Morphology engineering for enhanced production of medium-chain-length polyhydroxyalkanoates in Pseudomonas mendocina NK-01.

Polyhydroxyalkanoates (PHAs) can be produced by microorganisms from renewable resources and are regarded as promising bioplastics to replace petroleum-based plastics. A medium-chain-length PHAs (mcl-PHA)-producing strain Pseudomonas mendocina NK-01 was isolated previously by our lab and its whole-genome sequence is currently available. Morphology engineering of manipulating cell morphology-related genes has been applied for enhanced accumulation of the intracellular biopolymer short-chain-length PHAs (scl-PHA). However, it has not yet been reported to improve the yield of mcl-PHA by morphology engineering so far.

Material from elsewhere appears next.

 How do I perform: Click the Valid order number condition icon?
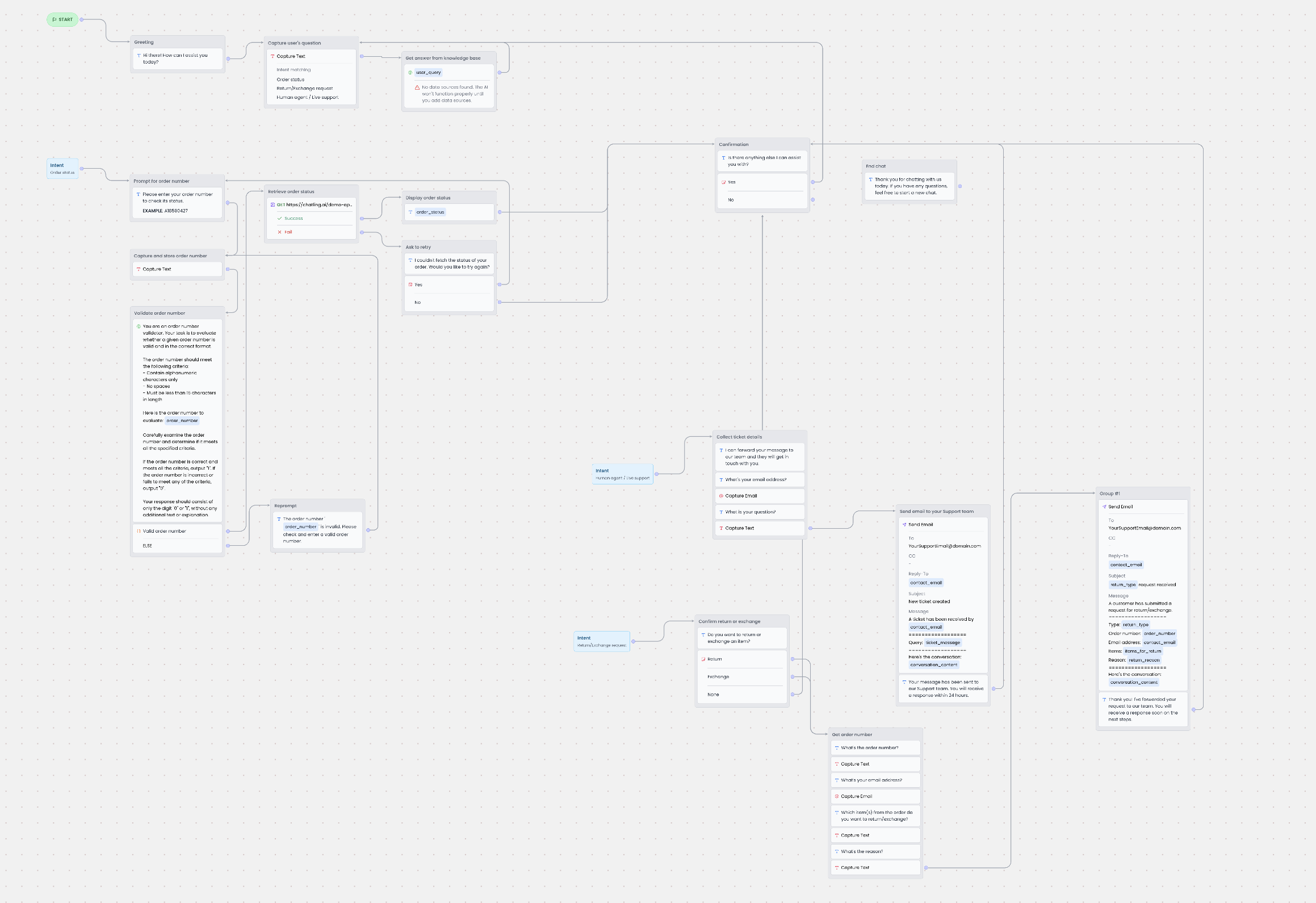point(139,531)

In this work, several well-characterized cell morphology-related genes, including the cell fission ring (Z-ring) location genes minCD, peptidoglycan degradation gene nlpD, actin-like cytoskeleton protein gene mreB, Z-ring formation gene ftsZ, and FtsZ inhibitor gene sulA, were intensively investigated for their impacts on the cell morphology and mcl-PHA accumulation by gene knockout and overexpression in P. mendocina NKU, a upp knockout mutant of P. mendocina NK-01. For a minCD knockout mutant P. mendocina NKU-∆minCD, the average cell length was obviously increased and the mcl-PHA production was improved. However, the nlpD knockout mutant had a shorter cell length and lower mcl-PHA yield compared with P. mendocina NKU. Overexpression of mreB in P. mendocina NKU resulted in spherical cells. When ftsZ was overexpressed in P. mendocina NKU, the cell division was accelerated and the mcl-PHA titer was improved. Furthermore, mreB, ftsZ, or sulA was overexpressed in P. mendocina NKU-∆minCD. Consequently, the mcl-PHA titers were all increased compared with P. mendocina NKU-∆minCD carrying the empty vector. The multiple fission pattern was finally achieved in ftsZ-overexpressing NKU-∆minCD. In this work, improved production of mcl-PHA in P. mendocina NK-01 has been achieved by morphology engineering. This work provides an alternative strategy to enhance mcl-PHA accumulation in mcl-PHA-producing strains.